At 11:37 09/06/01, Wu Fengguang wrote:
>On Wed, May 27, 2009 at 11:06:37AM +0800, Hisashi Hifumi wrote:
>> 
>> At 11:57 09/05/27, Wu Fengguang wrote:
>> >On Wed, May 27, 2009 at 10:47:47AM +0800, Hisashi Hifumi wrote:
>> >> 
>> >> At 11:36 09/05/27, Wu Fengguang wrote:
>> >> >On Wed, May 27, 2009 at 10:21:53AM +0800, Hisashi Hifumi wrote:
>> >> >>
>> >> >> At 11:09 09/05/27, Wu Fengguang wrote:
>> >> >> >On Wed, May 27, 2009 at 08:25:04AM +0800, Hisashi Hifumi wrote:
>> >> >> >>
>> >> >> >> At 08:42 09/05/27, Andrew Morton wrote:
>> >> >> >> >On Fri, 22 May 2009 10:33:23 +0800
>> >> >> >> >Wu Fengguang <fengguang.wu@xxxxxxxxx> wrote:
>> >> >> >> >
>> >> >> >> >> > I tested above patch, and I got same performance number.
>> >> >> >> >> > I wonder why if (PageUptodate(page)) check is there...
>> >> >> >> >>
>> >> >> >> >> Thanks!  This is an interesting micro timing behavior that
>> >> >> >> >> demands some research work.  The above check is to confirm if it's
>> >> >> >> >> the PageUptodate() case that makes the difference. So why that case
>> >> >> >> >> happens so frequently so as to impact the performance? Will it also
>> >> >> >> >> happen in NFS?
>> >> >> >> >>
>> >> >> >> >> The problem is readahead IO pipeline is not running smoothly, 
>which is
>> >> >> >> >> undesirable and not well understood for now.
>> >> >> >> >
>> >> >> >> >The patch causes a remarkably large performance increase.  A 9%
>> >> >> >> >reduction in time for a linear read?

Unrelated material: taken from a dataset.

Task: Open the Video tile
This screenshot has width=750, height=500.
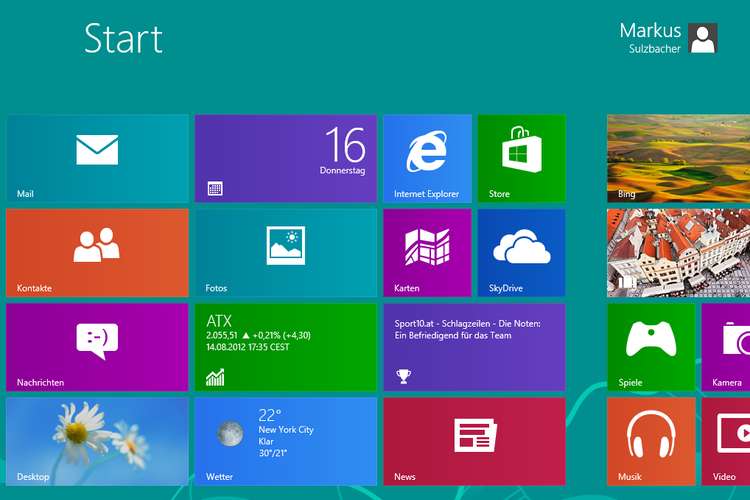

I'd be surprised if the workload
>> >> >> >>
>> >> >> >> Hi Andrew.
>> >> >> >> Yes, I tested this with dd.
>> >> >> >>
>> >> >> >> >even consumed 9% of a CPU, so where on earth has the kernel gone to?
>> >> >> >> >
>> >> >> >> >Have you been able to reproduce this in your testing?
>> >> >> >>
>> >> >> >> Yes, this test on my environment is reproducible.
>> >> >> >
>> >> >> >Hisashi, does your environment have some special configurations?
>> >> >>
>> >> >> Hi.
>> >> >> My testing environment is as follows:
>> >> >> Hardware: HP DL580
>> >> >> CPU:Xeon 3.2GHz *4 HT enabled
>> >> >> Memory:8GB
>> >> >> Storage: Dothill SANNet2 FC (7Disks RAID-0 Array)
>> >> >
>> >> >This is a big hardware RAID. What's the readahead size?
>> >> >
>> >> >The numbers look too small for a 7 disk RAID:
>> >> >
>> >> >        > #dd if=testdir/testfile of=/dev/null bs=16384
>> >> >        >
>> >> >        > -2.6.30-rc6
>> >> >        > 1048576+0 records in
>> >> >        > 1048576+0 records out
>> >> >        > 17179869184 bytes (17 GB) copied, 224.182 seconds, 76.6 MB/s
>> >> >        >
>> >> >        > -2.6.30-rc6-patched
>> >> >        > 1048576+0 records in
>> >> >        > 1048576+0 records out
>> >> >        > 17179869184 bytes (17 GB) copied, 206.465 seconds, 83.2 MB/s
>> >> >
>> >> >I'd suggest you to configure the array properly before coming back to
>> >> >measuring the impact of this patch.
>> >> 
>> >> 
>> >> I created 16GB file to this disk array, and mounted to testdir, dd to 
>> >this directory.
>> >
>> >I mean, you should get >300MB/s throughput with 7 disks, and you
>> >should seek ways to achieve that before testing out this patch :-)
>> 
>> Throughput number of storage array is very from one product to another.
>> On my hardware environment I think this number is valid and
>> my patch is effective.
>
>What's your readahead size? Is it large enough to cover the stripe width?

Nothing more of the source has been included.